Wednesday, April 29, 2020
Ethical obligations when an attorney is faced with possible fraud by a current or prospective client are discussed in an opinion released today by the American Bar Association
Model Rule 1.2(d) prohibits a lawyer from advising or assisting a client in conduct the lawyer “knows” is criminal or fraudulent. That knowledge may be inferred from the circumstances, including a lawyer’s willful blindness to or conscious avoidance of facts. Accordingly, where facts known to the lawyer establish a high probability that a client seeks to use the lawyer’s services for criminal or fraudulent activity, the lawyer has a duty to inquire further to avoid advising or assisting such activity.
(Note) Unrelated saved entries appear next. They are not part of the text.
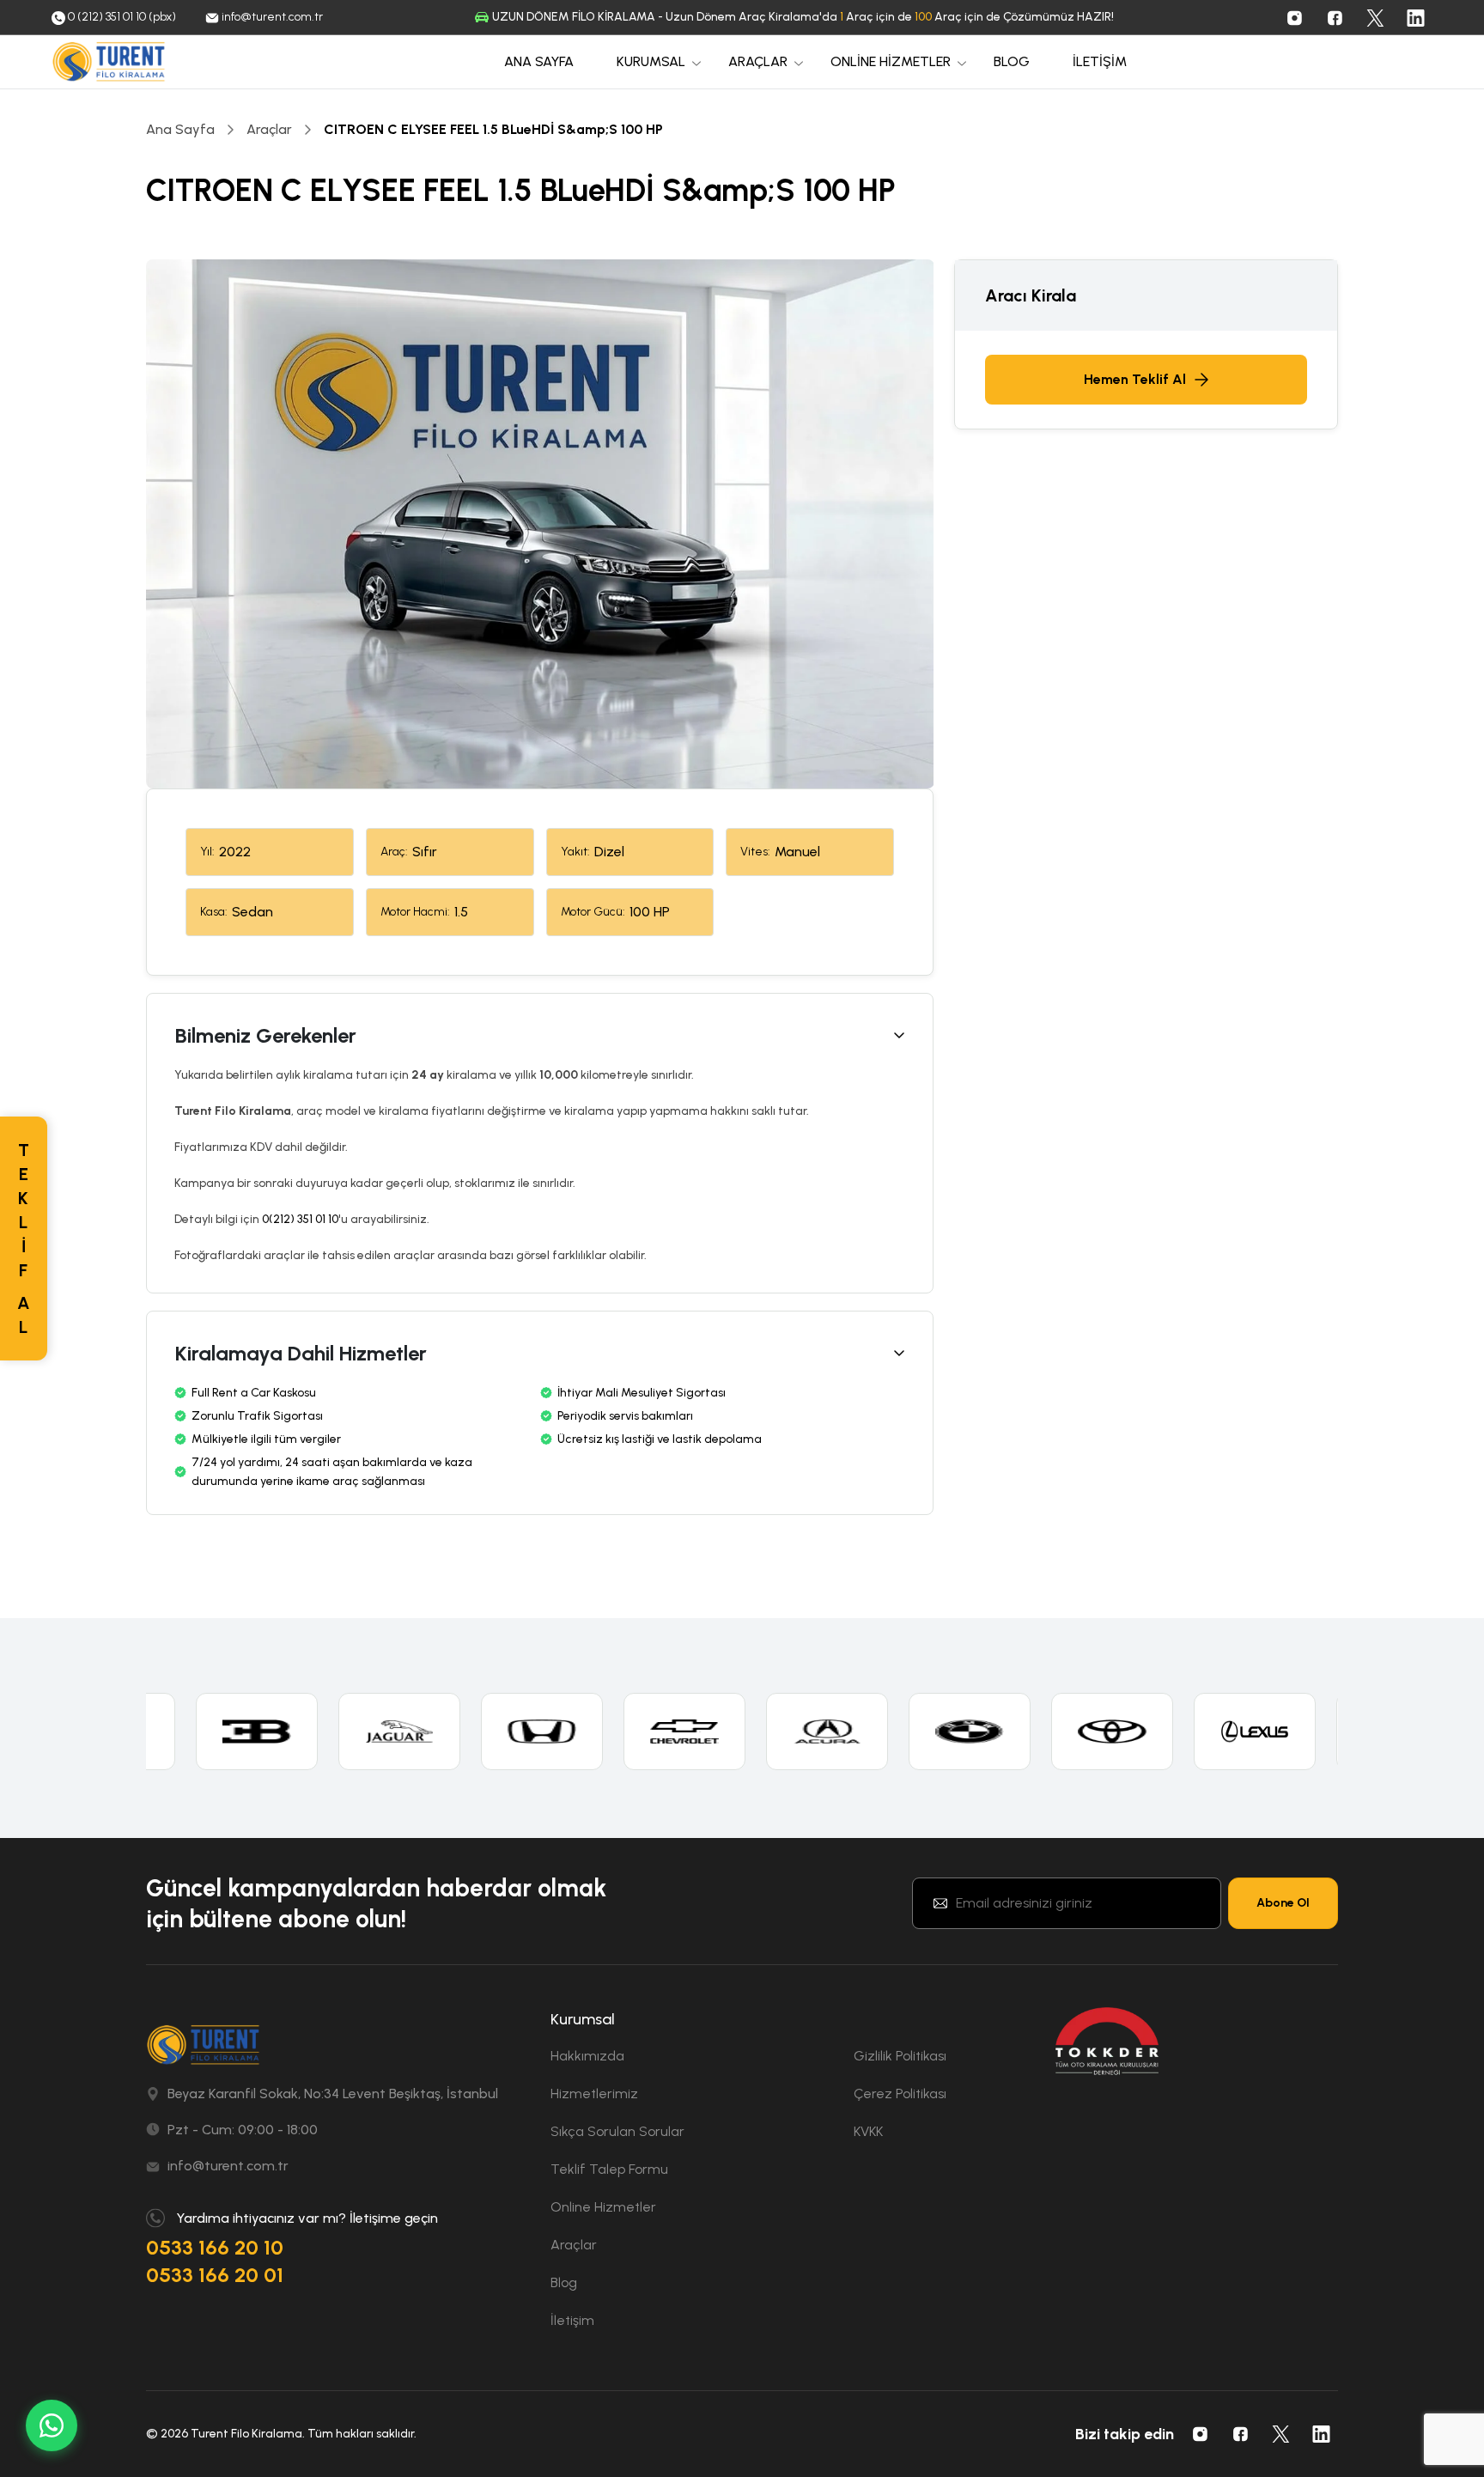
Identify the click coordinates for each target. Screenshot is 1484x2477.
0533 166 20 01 (214, 2274)
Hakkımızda (587, 2056)
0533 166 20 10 (214, 2247)
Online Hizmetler (603, 2207)
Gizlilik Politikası (900, 2056)
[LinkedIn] (1415, 17)
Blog (563, 2282)
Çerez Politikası (900, 2093)
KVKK (868, 2131)
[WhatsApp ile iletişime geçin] (51, 2425)
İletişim (572, 2320)
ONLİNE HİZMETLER (890, 61)
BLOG (1012, 61)
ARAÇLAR (758, 61)
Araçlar (269, 129)
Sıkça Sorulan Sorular (617, 2131)
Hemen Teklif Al (1135, 379)
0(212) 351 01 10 (300, 1219)
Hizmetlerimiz (594, 2093)
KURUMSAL (651, 61)
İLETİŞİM (1100, 61)
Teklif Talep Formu (609, 2169)
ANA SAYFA (539, 61)
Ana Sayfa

Even if information learned in the course of a preliminary interview or during a representation is insufficient to establish “knowledge” under Rule 1.2(d), other rules may require the lawyer to inquire further in order to help the client avoid crime or fraud, to avoid professional misconduct, and to advance the client’s legitimate interests. These include the duties of competence, diligence, communication, and honesty under Rules 1.1, 1.3, 1.4, 1.13, 1.16, and 8.4. If the client or prospective client refuses to provide information necessary to assess the legality of the proposed transaction, the lawyer must ordinarily decline the representation or withdraw under Rule 1.16. A lawyer’s reasonable evaluation after inquiry and based on information reasonably available at the time does not violate the rules. This opinion does not address the application of these rules in the representation of a client or prospective client who requests legal services in connection with litigation.
From the conclusion
A lawyer’s reasonable evaluation after that inquiry based on information reasonably available at the time does not violate the rules.